Empfehlung 155 (2004)1 über die revidierte Europäische Städtecharta

Der Kongress, gestützt auf den Vorschlag der Kammer der Gemeinden,

1. Ist der Überzeugung, dass eine hinreichende Lebensqualität in unseren europäischen Städten ein wesentliches Element städtischer Stabilität ist;

2. Hat dieser Realität durch ein langjähriges und umfangreiches Arbeitsprogramm zur städtischen Politik Rechnung getragen und sich dabei von der Europäischen Städtecharta leiten lassen, die sein Vorgänger, die Ständige Konferenz der Gemeinden und Regionen des Europarats, 1992 verabschiedet hatte;

3. Verweist auf etliche Aspekte dieser Arbeit zu den Hauptproblemen der städtischen Gesellschaft: z.B. Verbrechensverhütung, Bekämpfung von Terrorismus, Ortspolizeiwesen, Stadtverwaltung in Hauptstädten, Bekämpfung der Armut in den Städten, sozialer Zusammenhalt, demokratische Kontrolle der öffentlichen Einrichtungen, städtisches Verkehrswesen, Vorsorge gegen Naturkatastrophen und Industrieunfälle, historische Städte und Denkmalschutz, Mitwirkung von Ausländern am kommunalen Leben, interkultureller Dialog.

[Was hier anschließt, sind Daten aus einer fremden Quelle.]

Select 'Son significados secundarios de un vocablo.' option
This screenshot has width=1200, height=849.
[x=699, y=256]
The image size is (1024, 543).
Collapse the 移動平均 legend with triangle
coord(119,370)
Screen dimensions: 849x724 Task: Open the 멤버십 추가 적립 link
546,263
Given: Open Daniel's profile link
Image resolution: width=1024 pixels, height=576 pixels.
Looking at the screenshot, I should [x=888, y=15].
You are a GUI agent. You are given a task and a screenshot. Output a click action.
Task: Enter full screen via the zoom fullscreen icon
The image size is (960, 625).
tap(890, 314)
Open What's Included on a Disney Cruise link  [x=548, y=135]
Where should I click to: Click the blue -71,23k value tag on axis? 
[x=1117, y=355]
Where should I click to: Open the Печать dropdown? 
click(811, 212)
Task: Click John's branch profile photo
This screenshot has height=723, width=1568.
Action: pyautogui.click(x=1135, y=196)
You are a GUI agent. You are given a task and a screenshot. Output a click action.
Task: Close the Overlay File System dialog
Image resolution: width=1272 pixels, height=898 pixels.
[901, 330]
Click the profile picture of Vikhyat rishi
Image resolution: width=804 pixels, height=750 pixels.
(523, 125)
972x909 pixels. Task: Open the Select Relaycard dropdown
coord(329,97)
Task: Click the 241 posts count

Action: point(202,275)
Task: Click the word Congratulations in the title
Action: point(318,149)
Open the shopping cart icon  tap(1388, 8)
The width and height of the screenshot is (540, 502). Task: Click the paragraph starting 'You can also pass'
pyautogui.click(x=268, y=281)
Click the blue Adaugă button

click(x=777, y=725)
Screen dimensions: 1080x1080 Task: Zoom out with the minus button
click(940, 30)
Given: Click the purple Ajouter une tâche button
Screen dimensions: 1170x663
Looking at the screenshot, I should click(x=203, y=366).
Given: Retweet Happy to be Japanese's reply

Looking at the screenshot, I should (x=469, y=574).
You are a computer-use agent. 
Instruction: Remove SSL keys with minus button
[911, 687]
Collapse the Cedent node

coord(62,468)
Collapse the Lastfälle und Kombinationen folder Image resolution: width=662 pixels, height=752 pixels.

Zu all diesen Themen fanden Konferenzen und Anhörungen statt, wurden Berichte vorgelegt, Entschließungen und Empfehlungen verabschiedet und Führer oder Handreichungen ausgearbeitet;

4. Ist überzeugt davon, dass Konflikte in der europäischen Gesellschaft in gewissem Umfang in den schlechten sozialen und baulichen Verhältnissen der Städte wurzeln.;

5. Ist sich dessen bewusst, dass der rasche politische, soziale und wirtschaftliche Wandel in Europa während der letzten zehn Jahre die Stadtverwaltungen vor neue Herausforderungen gestellt hat;

6. Ist deshalb der Ansicht, dass die Europäische Städtecharta zwar in ihren wesentlichen Punkten weiterhin gültig bleibt, aber doch angesichts dieser gewandelten Umstände auf den neuesten Stand gebracht werden muss;

7. Hat daher eine Revision der Charta vorgenommen (vgl. den erläuternden Bericht), um sie auf den neuesten Stand zu bringen und eine Anzahl erreichbarer, ausgewogener und sinnvoller politischer Optionen für die Gemeinden in Europa definiert;

8. Ist sich darüber im Klaren, dass kommunale Politik für die Bürger in den Städten vor dem nationalen Hintergrund und unter Berücksichtigung nationaler Schwerpunkte erfolgen muss;

9. Möchte die revidierte Europäische Städtecharta dem Ministerkomitee, den nationalen Regierungen und den einschlägigen internationalen Organisationen und Nichtregierungsorganisationen anempfehlen;

10. Bittet der Kongress das Ministerkomitee :

a. die Verabschiedung der revidierten Europäischen Städtecharta in Form eines satzungsmäßigen Textes, z.B. in Form einer Empfehlung, zu erwägen;

b. die Europäische Städtecharta den jeweiligen Regierungen zuzuleiten und ihre Übermittlung an andere betroffene internationale Organisationen zu gestatten.

1 Diskussion und Zustimmung durch die Kammer der Gemeinden am 26. Mai 2004 und Annahme durch den Ständigen Ausschuss des Kongresses am 27. Mai 2004 (siehe Dok. CPL (11) 7, Empfehlungsentwurf vorgelegt durch C. A. Pinto (Portugal, L, EVP/CD) Berichterstatter).